学者先生は気楽だと思います。擬律が混乱してても警察は取り締まらなあかんし、逮捕勾留される人もでてくるわけですよ。
折角、ネット上のわいせつ情報への適用法条を整理する機会だったんですけどね。
大谷実「最近の刑事立法について」同志社法学307号(57巻2号)P290
まず、刑法の改正としましては、電子計算機を使用する目的で不正なデータを作る行為(いわゆるコンピュータウイルス)、これを処罰する「不正指令電磁的記録作成罪」を新設することにしました。また、しばしば判例で話題となった 「わいせつ画像」 の処罰を明確にするために、画像それ自体をわいせつ物頒布罪の客体とするように刑法一七五条の構成要件を拡張する改正を図っています。こうすれば、画像自体をわいせつ物であるというように無理な解釈をしなくても済むわけです。

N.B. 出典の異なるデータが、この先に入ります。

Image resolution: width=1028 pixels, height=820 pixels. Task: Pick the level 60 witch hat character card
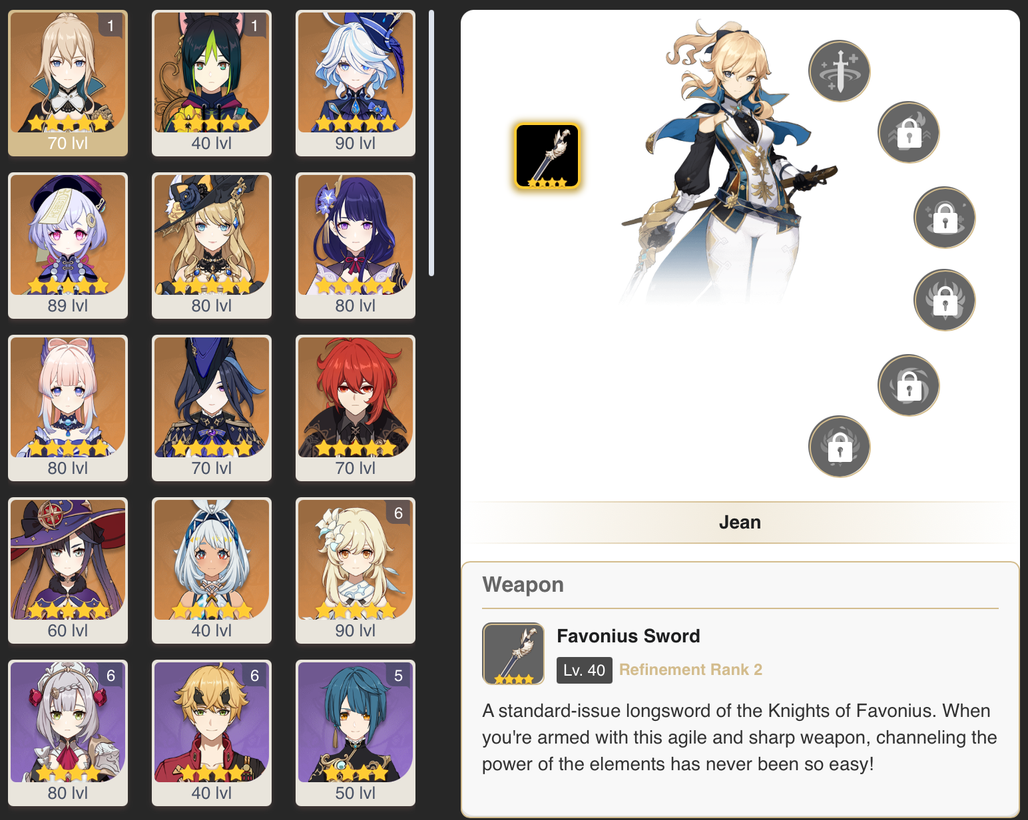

一方、コンピュータに関連する手続法の整備も、日本は大変遅れていますので、その点の改正も検討されました。特に、コンピュータのデータが証拠として必要な場合、現行法では電磁的記録の媒体でありますコンピュータそのものを差押さえなければならないのですが、それに代えて、データを複写してデータだけを差し押さえることができるような改正案を国会に提出いたしており、刑法および刑事訴訟法の一部を改正する法律として、次の通常国会で可決・成立するものと思います。